● WHAT YOU WILL DO
1. Please copy the part of the rosbag sharing thread starting with "recently picked up" and going on through "amounts of data.".
2. Based on the rosbag sharing thread, decide whether each statement is correct. For each, answer yes or no and quote the deciding words. (a) The software that was suggested did the job the original poster was looking for. (b) The talk about BagBunker was given at ROSCon 2017. (c) The open science framework was used to share large internal datasets.
3. According to the rosbag sharing thread, at which conference was the talk about BagBunker given?

● TEXT SEGMENT
Rosbag sharing place

Hello ROS Users,

I have a small idea in mind, a rosbag sharing place.

At work, we always have a problem with choosing hardware and always save .bag for Proof of Concept development and demonstration of algorithm.
I think being able to grab .bag from hardware we don’t own to test it or experiment with other test environment or use it to create easy tutorial is pretty cool.

But this idea can be achieved only if people share it :slight_smile:

I wanted to know your thought :

  1. Is a rosbag sharing place a good idea ?
  2. Will you take/share .bag ?
  3. Do you see any problem with sharing .bag ?
  4. Do you know a good way to upload and share .bag (since they can be very large) ?

This place can be the ros wiki, a github org, etc. as long as the community can be involved.

Thanks for you time,
Best regards,

5 Likes

This talk from ROSCon 2016 about BagBunker might interest you:


The software has apparently moved to here:

2 Likes

That’s correct, thanks Geoff. Let me know if you get into problems running. It does exactly what you need and also allows you to conveniently visualize the content and search for bags.

Thanks a lot for the link, I totally missed this talk,

This software is great, it does the job I was looking for (and more).
I will begin with this .

But I’m still open for other solution if somebody has any.

Best regards,

Marv is great, but it doesn’t address your suggestion of having some infrastructure that allows ‘everyone’ to share bags - unless someone sets up a public instance with enough storage somewhere.

I’d definitely be interested in that, but that would need (quite) some coordination I believe.

1 Like

github for data.

recently picked up using open science framework for group internal logfile sharing (nothing fancy, small datasets). that should work as a public bag dump as is, even for large amounts of data.

maybe osf could be talked into running marv within their site if the repository contains .bag files, just like a wiki comes with every repo on osf or github.

● RECORD SET
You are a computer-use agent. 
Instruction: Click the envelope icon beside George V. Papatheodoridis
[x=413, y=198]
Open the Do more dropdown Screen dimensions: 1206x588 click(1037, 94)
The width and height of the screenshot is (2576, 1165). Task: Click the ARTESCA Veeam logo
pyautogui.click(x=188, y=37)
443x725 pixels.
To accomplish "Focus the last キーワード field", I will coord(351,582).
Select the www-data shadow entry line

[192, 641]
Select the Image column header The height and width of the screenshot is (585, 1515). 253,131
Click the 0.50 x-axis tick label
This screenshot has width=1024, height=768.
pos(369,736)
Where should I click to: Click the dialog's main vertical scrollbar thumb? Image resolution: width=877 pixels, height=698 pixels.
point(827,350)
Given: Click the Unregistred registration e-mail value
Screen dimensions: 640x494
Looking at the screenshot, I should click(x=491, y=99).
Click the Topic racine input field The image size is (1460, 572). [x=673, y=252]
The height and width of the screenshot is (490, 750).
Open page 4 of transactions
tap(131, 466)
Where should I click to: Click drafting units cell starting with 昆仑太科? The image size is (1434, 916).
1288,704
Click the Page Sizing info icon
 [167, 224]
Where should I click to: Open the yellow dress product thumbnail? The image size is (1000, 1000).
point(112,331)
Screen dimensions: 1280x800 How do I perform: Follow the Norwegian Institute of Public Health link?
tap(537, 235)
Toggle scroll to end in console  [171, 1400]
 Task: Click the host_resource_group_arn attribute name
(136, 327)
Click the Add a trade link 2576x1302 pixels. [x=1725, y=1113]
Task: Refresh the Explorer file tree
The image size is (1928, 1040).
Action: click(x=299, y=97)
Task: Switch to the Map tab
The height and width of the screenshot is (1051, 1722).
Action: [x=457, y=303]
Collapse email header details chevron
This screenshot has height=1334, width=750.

● ANSWER SET
1.
recently picked up using open science framework for group internal logfile sharing (nothing fancy, small datasets). that should work as a public bag dump as is, even for large amounts of data.

2.
(a) Yes: "This software is great, it does the job I was looking for (and more)."
(b) No: "This talk from ROSCon 2016 about BagBunker might interest you"
(c) No: "group internal logfile sharing (nothing fancy, small datasets)"

3. ROSCon 2016.